## Work to complete
Of all the entries below, only the lines from the one with "You are a computer-use" up to and including the one with "Screen dimensions: 1200x800" are to be duplicated exactly.

## Provided data
━━━

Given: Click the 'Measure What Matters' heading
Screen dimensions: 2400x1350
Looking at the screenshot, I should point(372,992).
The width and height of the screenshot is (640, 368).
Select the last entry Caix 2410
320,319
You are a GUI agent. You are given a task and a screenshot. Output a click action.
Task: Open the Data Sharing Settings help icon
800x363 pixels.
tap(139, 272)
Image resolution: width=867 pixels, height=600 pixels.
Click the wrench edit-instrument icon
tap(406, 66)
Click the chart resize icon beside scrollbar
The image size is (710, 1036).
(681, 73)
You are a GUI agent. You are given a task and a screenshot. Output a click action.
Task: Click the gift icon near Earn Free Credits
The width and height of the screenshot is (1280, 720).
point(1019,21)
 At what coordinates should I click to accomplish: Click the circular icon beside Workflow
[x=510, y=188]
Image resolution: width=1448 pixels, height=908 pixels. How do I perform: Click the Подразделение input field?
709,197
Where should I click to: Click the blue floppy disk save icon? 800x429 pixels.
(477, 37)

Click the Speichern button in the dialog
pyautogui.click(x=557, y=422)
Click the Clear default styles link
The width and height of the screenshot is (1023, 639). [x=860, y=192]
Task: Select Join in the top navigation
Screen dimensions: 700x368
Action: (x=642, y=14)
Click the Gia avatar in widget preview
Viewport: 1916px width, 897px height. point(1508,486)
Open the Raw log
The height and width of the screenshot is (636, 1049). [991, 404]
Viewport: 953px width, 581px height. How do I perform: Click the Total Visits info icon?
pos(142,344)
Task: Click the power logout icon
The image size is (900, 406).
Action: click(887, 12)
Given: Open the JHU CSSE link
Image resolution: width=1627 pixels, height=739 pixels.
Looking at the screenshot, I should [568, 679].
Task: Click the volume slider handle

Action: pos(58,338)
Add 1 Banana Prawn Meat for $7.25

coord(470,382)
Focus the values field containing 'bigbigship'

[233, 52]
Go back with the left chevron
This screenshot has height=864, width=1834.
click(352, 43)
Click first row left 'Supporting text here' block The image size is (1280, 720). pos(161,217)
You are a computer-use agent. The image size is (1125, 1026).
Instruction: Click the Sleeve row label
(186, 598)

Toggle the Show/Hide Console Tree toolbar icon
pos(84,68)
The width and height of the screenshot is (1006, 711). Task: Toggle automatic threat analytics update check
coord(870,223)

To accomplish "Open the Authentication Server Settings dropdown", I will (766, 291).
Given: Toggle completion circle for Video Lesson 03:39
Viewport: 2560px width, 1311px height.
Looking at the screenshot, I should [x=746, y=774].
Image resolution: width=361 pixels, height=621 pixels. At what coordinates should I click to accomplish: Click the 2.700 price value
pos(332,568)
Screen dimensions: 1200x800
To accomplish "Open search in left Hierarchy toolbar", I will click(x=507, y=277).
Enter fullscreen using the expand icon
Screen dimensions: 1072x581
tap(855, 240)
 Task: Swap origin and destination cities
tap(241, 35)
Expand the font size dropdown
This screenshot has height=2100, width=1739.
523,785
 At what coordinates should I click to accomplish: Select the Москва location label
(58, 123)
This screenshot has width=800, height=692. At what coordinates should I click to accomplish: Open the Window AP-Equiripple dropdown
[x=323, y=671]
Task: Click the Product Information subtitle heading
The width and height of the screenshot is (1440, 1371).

━━━

## Output of the task
You are a computer-use agent. The image size is (1125, 1026).
Instruction: Click the Sleeve row label
(186, 598)

Toggle the Show/Hide Console Tree toolbar icon
pos(84,68)
The width and height of the screenshot is (1006, 711). Task: Toggle automatic threat analytics update check
coord(870,223)

To accomplish "Open the Authentication Server Settings dropdown", I will (766, 291).
Given: Toggle completion circle for Video Lesson 03:39
Viewport: 2560px width, 1311px height.
Looking at the screenshot, I should [x=746, y=774].
Image resolution: width=361 pixels, height=621 pixels. At what coordinates should I click to accomplish: Click the 2.700 price value
pos(332,568)
Screen dimensions: 1200x800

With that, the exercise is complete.